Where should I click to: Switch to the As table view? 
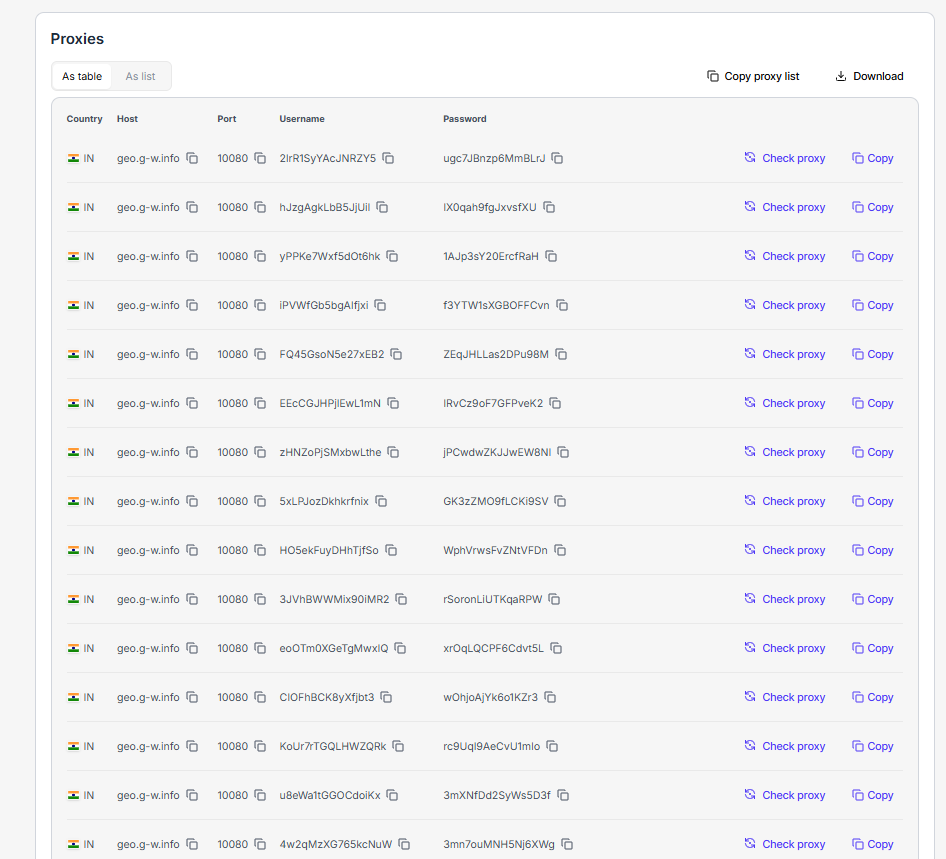click(x=82, y=76)
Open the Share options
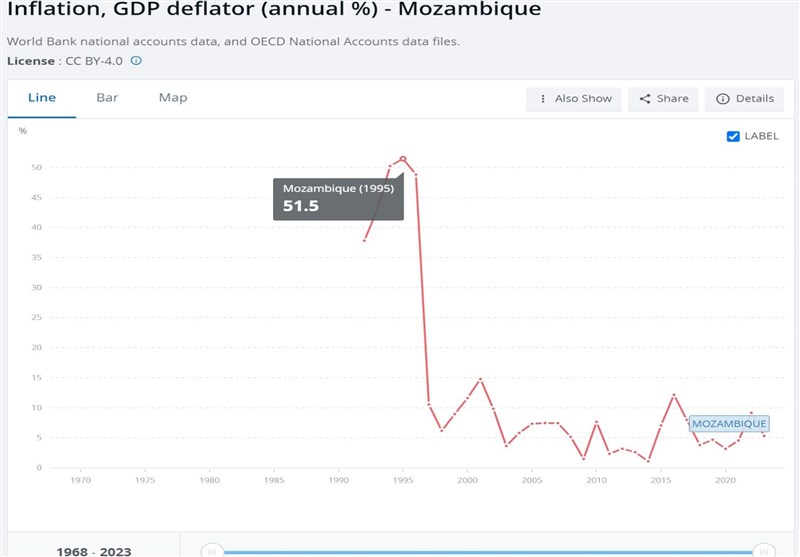The width and height of the screenshot is (800, 557). (x=664, y=99)
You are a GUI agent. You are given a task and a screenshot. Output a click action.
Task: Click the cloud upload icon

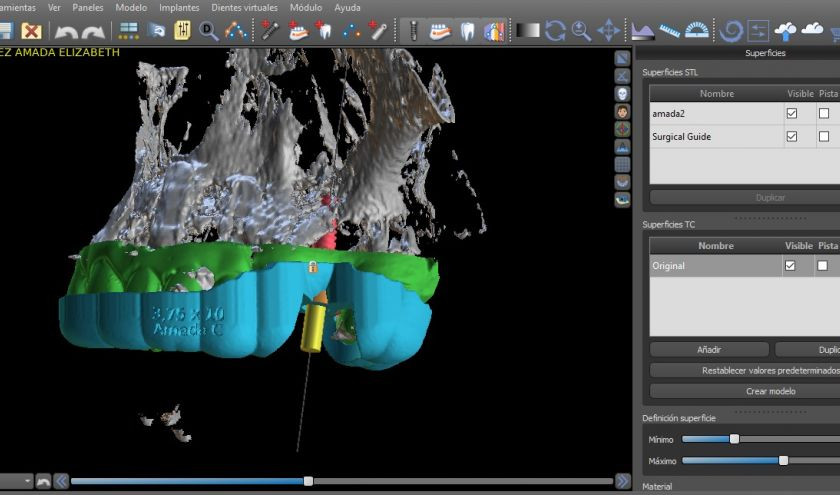[787, 31]
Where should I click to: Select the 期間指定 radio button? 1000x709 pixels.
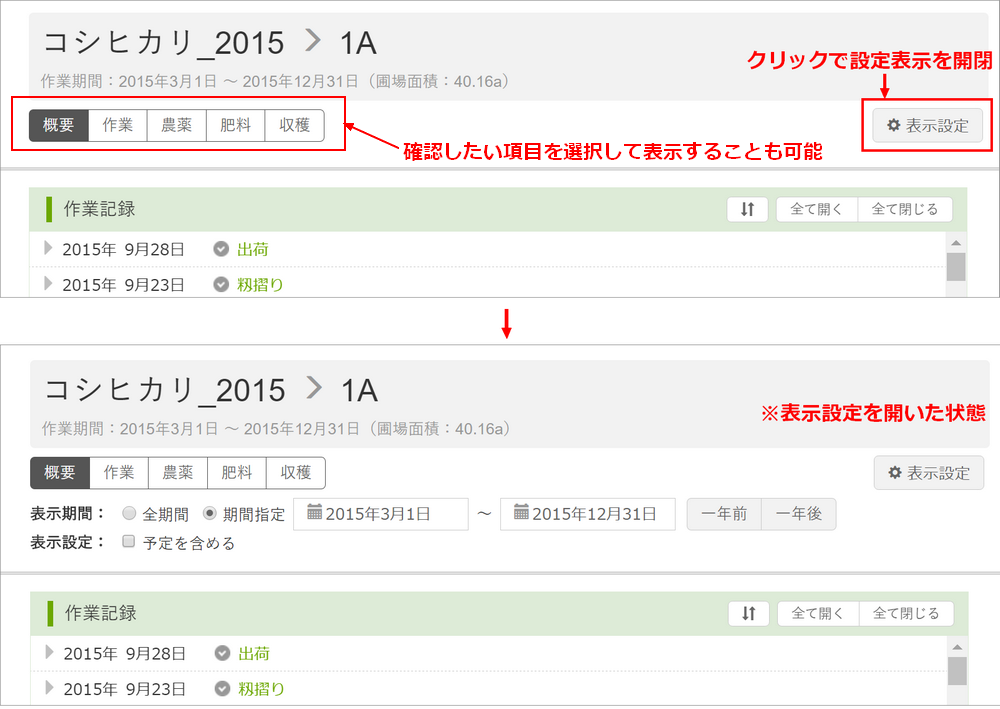click(x=209, y=514)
+++
*Description of the task*: Your answer should reproduce every line of the data verbatim and include no images.

*Written solution*:
Where should I click to: Switch to the As table view? 
click(x=82, y=76)
Open the Share options
The width and height of the screenshot is (800, 557). (x=664, y=99)
You are a GUI agent. You are given a task and a screenshot. Output a click action.
Task: Click the cloud upload icon

[787, 31]
Where should I click to: Select the 期間指定 radio button? 1000x709 pixels.
click(x=209, y=514)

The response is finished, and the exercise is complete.